Novel mutations in LMNA A/C gene and associated phenotypes

Mutations in the lamin A/C gene (LMNA) have been associated with several phenotypes ranging from systemic to prevalent of muscle, heart, skin, nerve etc. More recently they have been associated with dilated cardiomyopathy (DCM) and severe forms of arrhythmogenic right ventricular cardiomyopathy (ARVC). We report four novel mutations - 3 missense and 1 deletion – in 4 unrelated patients showing different phenotypes, ranging from the early onset congenital form of laminopathy to classical LGMD phenotype, to LGMD and heart involvement. All these newly identified variants were not found in 300 ethnicallymatched control subjects.
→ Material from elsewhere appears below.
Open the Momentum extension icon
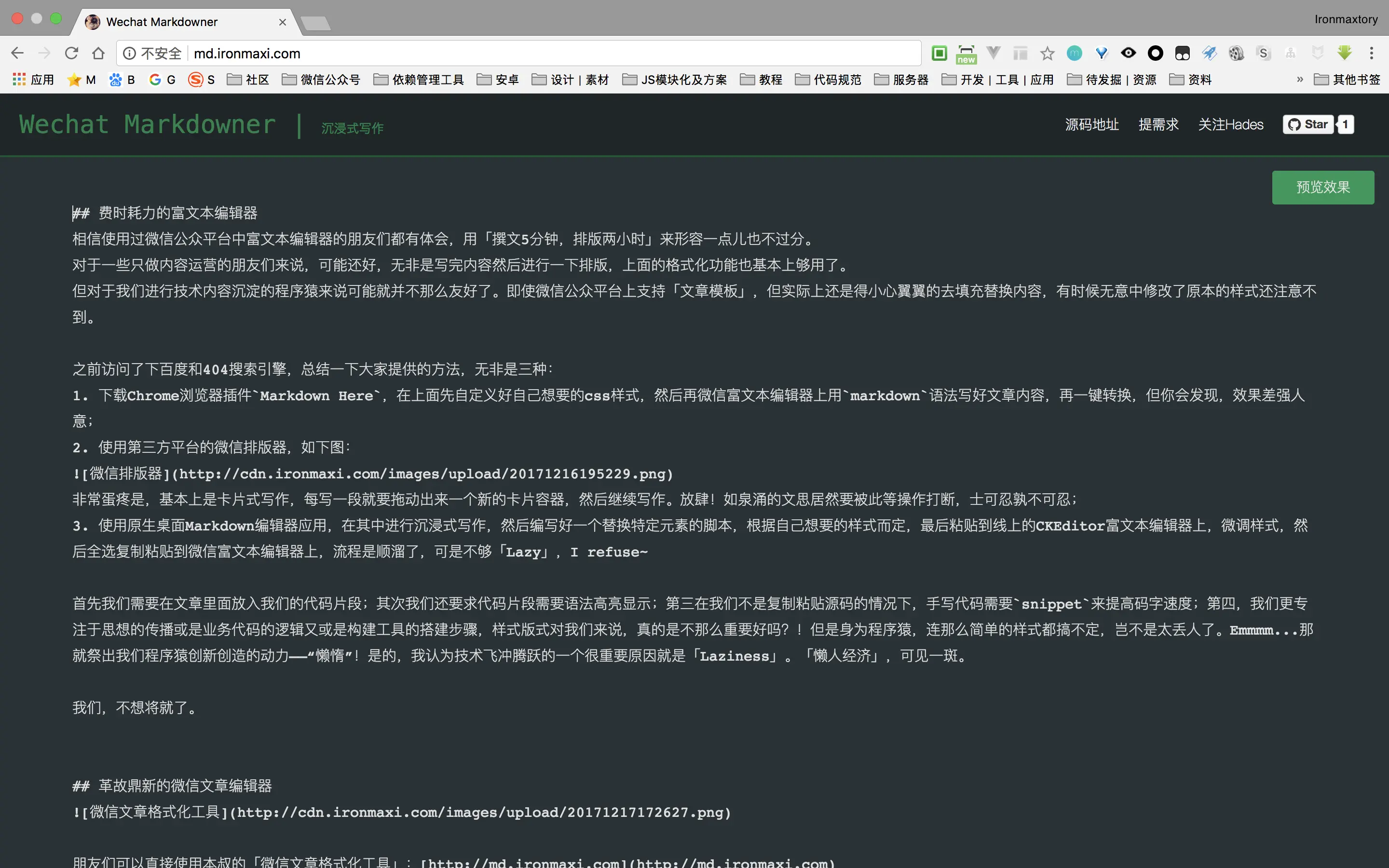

The variant c.103-105del CTG was described post-mortem in a young patient with congenital muscular dystrophy who presented at the age of 9 a first degree A-V block and subsequently several episodes of supraventricular parossystic tachycardia. Two patients presented as onset symptom lower limbs muscle weakness, and developed heart conduction defects requiring pacemaker implantation at the age of 26 and 38 years, respectively. One of them who carried the mutation c.1339G>C died at the age of 40 by intractable heart failure; the second one carrying the mutation 265C>T died at the age of 30, for a trmboembolic event. A classical LGMD phenotype without heart involvement was observed in the patient with the mutation 1579C>T, who died at the age of 68 years for respiratory insufficiency.